* EXERCICE 1 *
Répondez aux questions suivantes à partir du texte sur le soufre dans les zones de subduction :
(a) Jusqu'à quelle profondeur l'équipe de recherche a-t-elle étudié les formes chimiques du soufre ?
(b) Quel ion est responsable de la couleur bleue du fluide ?
(c) Quel facteur d'enrichissement en faveur du fluide les ions radicalaires démontrent-ils ?
* EXERCICE 2 *
Poursuivez le texte sur le soufre dans les zones de subduction à partir de sa dernière phrase.

* TEXTE PRÉSENTÉ *
----

Des fluides bleus dans les zones de subduction ?

Résultat scientifique Terre Solide

Le soufre joue un rôle essentiel dans de nombreux processus géologiques se déroulant dans les profondeurs de la lithosphère et qui impliquent des fluides et magmas. Comme il est impossible de percer un trou à 100 km de profondeur dans la Terre pour voir ce qu’il s’y passe, une équipe de recherche franco-allemande a recréé en laboratoire ces systèmes géologiques aux conditions de température et pression extrêmes. Elle a ainsi pu étudier in-situ, pour la toute première fois, les différentes formes chimiques du soufre et leur distribution entre fluide aqueux et silicate liquide (i.e. magma) aux conditions régnant dans les zones de subduction, jusqu’à 100 km de profondeur.

Ces observations ont révélé la présence du sulfate [SO4]2-, de sulfure [H2S], de l’ion radicalaire chromophore [S3] (responsable de la couleur bleue du fluide) ainsi que de l’ion radicalaire [S2]. Mais bien que toutes les espèces du soufre se concentrent préférentiellement dans le fluide par rapport au magma coexistant, leurs coefficients d’enrichissement sont très différents. Si le sulfate et le sulfure enrichissent la phase fluide seulement d’un petit facteur 10, les ions radicalaires démontrent un facteur d’enrichissement d’au moins 100 à 1000 en faveur du fluide. Cette propriété des radicaux contrôle ainsi le dégazage du soufre des magmas aux conditions redox des zones de subduction qui sont favorables à la formation de [S2] et [S3]. En outre, comme les ions radicalaires ont une affinité forte pour l’or et les métaux critiques, il en résulte un transfert accru de ces métaux vers la phase fluide; ce transfert étant la condition numéro 1 pour la formation des gisements de ces métaux.

----

* LIGNES DE DONNÉES *

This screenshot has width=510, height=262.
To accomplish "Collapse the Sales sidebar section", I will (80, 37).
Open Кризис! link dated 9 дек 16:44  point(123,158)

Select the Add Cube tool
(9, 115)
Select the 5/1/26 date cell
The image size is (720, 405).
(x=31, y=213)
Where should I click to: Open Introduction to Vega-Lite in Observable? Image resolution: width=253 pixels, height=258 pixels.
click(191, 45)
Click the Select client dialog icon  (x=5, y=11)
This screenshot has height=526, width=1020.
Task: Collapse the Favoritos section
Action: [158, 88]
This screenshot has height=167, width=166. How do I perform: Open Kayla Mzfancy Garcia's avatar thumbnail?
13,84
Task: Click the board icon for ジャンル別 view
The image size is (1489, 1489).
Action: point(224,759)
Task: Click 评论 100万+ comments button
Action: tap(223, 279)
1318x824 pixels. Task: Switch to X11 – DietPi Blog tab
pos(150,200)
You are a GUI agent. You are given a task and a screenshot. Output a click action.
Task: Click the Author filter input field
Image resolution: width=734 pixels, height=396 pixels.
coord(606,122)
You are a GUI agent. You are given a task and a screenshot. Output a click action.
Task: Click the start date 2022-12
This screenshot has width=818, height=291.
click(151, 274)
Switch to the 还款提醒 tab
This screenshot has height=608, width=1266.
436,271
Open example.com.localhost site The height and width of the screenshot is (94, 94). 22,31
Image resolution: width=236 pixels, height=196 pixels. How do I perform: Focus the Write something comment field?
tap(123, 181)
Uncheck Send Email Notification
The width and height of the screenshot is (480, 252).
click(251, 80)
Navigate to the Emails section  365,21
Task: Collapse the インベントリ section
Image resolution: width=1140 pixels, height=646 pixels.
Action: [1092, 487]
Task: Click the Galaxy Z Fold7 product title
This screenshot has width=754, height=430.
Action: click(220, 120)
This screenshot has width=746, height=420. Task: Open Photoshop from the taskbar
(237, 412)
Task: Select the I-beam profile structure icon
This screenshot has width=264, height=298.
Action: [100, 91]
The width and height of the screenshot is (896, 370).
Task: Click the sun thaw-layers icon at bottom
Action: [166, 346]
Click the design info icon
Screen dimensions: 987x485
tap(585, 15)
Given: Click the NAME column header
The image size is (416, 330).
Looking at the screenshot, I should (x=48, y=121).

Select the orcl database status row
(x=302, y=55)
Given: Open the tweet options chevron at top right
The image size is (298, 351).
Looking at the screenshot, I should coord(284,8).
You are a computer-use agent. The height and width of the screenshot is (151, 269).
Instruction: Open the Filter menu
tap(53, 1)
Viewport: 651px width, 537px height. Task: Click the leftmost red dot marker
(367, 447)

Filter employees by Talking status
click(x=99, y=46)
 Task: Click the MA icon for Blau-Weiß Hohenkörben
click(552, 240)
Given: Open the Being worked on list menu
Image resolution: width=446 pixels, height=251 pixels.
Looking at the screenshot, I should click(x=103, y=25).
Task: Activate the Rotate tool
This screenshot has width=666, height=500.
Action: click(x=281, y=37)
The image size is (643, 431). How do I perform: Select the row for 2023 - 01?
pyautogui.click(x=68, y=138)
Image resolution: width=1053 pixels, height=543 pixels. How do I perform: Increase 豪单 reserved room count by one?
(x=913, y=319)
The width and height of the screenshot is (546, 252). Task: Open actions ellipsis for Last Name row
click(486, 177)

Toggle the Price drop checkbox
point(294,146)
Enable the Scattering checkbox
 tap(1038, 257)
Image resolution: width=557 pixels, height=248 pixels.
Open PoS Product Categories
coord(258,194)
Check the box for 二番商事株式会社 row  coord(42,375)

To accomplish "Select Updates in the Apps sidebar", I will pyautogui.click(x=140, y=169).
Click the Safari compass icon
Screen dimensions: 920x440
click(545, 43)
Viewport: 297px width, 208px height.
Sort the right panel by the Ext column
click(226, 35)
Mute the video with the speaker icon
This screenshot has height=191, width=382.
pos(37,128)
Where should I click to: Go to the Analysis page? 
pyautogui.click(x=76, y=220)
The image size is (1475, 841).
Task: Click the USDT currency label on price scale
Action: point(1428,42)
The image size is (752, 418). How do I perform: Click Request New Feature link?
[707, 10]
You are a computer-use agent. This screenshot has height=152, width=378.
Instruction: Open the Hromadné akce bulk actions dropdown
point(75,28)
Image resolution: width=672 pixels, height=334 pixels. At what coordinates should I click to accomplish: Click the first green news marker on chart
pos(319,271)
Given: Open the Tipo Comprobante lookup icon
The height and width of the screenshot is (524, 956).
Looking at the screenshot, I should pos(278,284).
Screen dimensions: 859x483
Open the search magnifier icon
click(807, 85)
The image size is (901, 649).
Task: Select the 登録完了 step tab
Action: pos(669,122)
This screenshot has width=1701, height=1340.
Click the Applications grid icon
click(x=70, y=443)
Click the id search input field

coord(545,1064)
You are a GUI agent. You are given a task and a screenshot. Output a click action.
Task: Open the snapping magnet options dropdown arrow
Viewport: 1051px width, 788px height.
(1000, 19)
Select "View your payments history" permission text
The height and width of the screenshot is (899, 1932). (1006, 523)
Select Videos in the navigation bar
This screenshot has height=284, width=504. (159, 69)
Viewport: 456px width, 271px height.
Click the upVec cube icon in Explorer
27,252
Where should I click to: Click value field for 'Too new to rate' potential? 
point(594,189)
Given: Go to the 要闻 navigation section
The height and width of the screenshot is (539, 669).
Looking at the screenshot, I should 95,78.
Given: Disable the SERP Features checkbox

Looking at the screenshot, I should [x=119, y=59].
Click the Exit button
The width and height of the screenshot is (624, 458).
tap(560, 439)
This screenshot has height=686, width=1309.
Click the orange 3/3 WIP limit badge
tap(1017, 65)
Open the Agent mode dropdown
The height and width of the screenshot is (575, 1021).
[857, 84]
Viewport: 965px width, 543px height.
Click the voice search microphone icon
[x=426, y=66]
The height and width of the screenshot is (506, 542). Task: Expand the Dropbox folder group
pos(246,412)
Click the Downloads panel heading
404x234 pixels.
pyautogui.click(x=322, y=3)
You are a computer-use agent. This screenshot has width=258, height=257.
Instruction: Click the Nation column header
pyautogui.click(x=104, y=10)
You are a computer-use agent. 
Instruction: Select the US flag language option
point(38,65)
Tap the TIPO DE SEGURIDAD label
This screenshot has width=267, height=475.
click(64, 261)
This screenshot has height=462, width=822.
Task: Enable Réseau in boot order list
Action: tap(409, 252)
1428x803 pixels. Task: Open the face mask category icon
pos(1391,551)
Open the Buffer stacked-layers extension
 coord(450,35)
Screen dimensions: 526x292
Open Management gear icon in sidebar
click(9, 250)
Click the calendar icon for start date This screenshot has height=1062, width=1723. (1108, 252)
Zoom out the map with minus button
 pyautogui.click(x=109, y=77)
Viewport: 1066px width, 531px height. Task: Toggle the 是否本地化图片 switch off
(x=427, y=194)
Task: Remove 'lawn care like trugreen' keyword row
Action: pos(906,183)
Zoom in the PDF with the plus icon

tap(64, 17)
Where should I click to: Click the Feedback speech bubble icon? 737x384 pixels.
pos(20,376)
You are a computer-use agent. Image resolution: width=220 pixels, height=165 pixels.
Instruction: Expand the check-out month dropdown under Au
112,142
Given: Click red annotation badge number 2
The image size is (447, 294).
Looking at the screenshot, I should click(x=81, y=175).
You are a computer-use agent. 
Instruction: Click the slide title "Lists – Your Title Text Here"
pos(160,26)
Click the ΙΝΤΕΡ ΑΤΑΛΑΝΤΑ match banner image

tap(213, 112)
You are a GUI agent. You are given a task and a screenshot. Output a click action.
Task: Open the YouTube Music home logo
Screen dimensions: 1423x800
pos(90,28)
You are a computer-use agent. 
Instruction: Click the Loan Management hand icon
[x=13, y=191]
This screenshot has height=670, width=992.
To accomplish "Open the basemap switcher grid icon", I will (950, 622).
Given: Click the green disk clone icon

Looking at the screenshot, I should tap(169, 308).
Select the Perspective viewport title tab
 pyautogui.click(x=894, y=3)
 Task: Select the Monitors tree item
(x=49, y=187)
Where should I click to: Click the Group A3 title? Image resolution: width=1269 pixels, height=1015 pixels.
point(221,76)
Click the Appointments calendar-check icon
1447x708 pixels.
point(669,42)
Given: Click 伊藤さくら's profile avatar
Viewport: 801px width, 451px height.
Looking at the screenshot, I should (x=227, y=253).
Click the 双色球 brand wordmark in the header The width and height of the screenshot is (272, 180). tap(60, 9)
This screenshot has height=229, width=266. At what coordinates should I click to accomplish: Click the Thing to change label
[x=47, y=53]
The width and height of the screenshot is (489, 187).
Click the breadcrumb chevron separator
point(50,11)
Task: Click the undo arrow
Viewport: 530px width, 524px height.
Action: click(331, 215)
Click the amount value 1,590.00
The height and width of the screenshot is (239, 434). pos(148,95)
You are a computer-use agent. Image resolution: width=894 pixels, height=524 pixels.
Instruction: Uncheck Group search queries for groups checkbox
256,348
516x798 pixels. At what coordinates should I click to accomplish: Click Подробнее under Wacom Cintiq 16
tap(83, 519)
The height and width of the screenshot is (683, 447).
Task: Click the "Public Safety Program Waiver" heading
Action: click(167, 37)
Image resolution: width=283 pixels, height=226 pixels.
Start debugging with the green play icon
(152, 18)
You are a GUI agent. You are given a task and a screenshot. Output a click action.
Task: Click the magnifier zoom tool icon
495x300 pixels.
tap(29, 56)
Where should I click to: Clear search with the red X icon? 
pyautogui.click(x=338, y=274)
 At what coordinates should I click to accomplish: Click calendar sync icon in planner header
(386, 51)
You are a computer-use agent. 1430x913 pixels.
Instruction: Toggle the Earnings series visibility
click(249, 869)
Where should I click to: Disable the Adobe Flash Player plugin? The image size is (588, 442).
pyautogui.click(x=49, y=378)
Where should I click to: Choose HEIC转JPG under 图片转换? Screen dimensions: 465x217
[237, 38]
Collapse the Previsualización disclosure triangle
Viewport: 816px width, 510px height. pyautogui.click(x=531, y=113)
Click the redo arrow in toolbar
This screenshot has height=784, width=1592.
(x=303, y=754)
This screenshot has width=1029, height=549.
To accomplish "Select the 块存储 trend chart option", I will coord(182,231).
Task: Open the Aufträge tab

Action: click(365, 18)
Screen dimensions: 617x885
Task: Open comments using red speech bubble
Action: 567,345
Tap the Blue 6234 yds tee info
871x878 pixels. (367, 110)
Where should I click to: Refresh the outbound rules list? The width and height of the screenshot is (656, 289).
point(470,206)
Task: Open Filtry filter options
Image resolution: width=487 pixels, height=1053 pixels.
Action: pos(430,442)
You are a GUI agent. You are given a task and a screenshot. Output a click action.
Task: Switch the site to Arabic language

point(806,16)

----

* RÉPONSE 1 *
(a) Jusqu'à 100 km de profondeur.
(b) L'ion radicalaire chromophore [S3].
(c) Un facteur d'au moins 100 à 1000.

* RÉPONSE 2 *
Cette découverte oblige à reprendre les modèles de dégazage des magmas et de transfert du soufre et des métaux associés (comme l’or ou le platine) dans les zones de subduction et ouvre de nouvelles pistes de simulation in-situ des processus magmatiques sur Terre et d’autres planètes inaccessibles à l’observation directe.

La couleur du fluide est due à l’ion radical trisulfure ([S3•]−). Le refroidissement de la cellule fait disparaitre la couleur bleue et la signature spectrale des ions radicalaires qui ne peuvent être observés qu’in-situ à haute température. © G. Pokrovski & A. Colin

En savoir plus

In situ determination of sulfur speciation and partitioning in aqueous fluid-silicate melt systems – Geochemical Perspectives Letters 14, 31-35.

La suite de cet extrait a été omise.